Deborah’s transition, in solidarity with most of the community in which she worshipped, involved a rupture between her “false” Catholicism and her “true” Catholicism. She and they will have to live with that break in their spiritual experience. It is not for me to judge them or any of the other Anglicans who followed the Anglicanorum coetibus trajectory. However, many of us reject this “break” as harmful and unnecessary. Deborah has suffered, as she told me and expressed publicly on her blog. It was necessary for her, but it is not a convincing argument for the ACC to embark on a path in which it has never shown the slightest interest.
No, I would not say I experienced a rupture, but a development of doctrine. I would say I experienced a continuity into a deeper Catholicism, one that includes communion with the Bishop of Rome and bishops in communion with him as a key part.
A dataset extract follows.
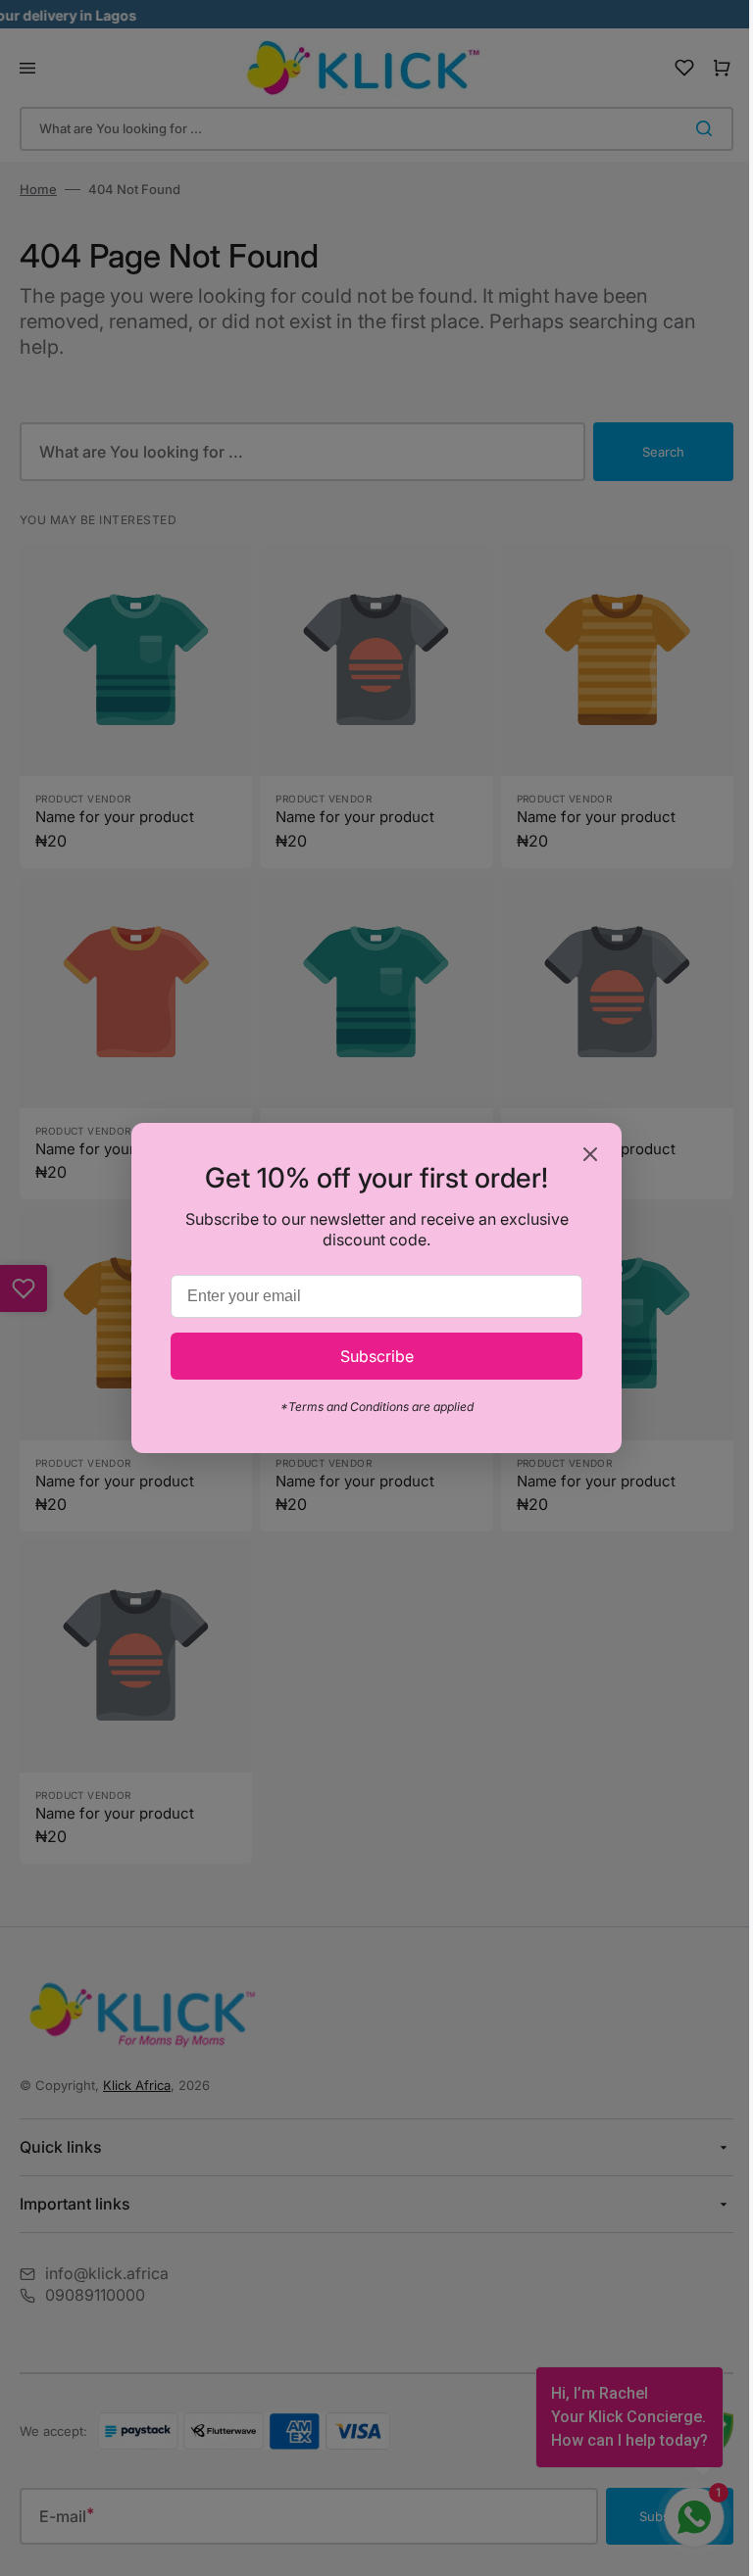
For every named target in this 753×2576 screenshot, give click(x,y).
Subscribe (369, 1356)
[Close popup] (583, 1156)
But I do not see my previous view of myself as “Catholic” as false, just not complete, or not-fully-consistent with the Catholic Church’s definition. As a Continuing Anglican I certainly had many elements of the Catholic faith that sadly I find missing among many contemporary cradle Catholics in the west. But having a Catholic faith without belonging to the Catholic Church no longer seemed to me an option.
That does not mean I look with scorn on my Continuing Anglican past, nor on my Baptist past. I learned a lot and am grateful for all the teaching and nourishment I received.
After all, it is what has led me to this point and for that I’m thankful.
And by the way, commentators—stop bashing each other and practice civility here or I’ll not publish your comments.
Fr. Anthony seems to default to a binary/black vs. white/ either/or thinking at times.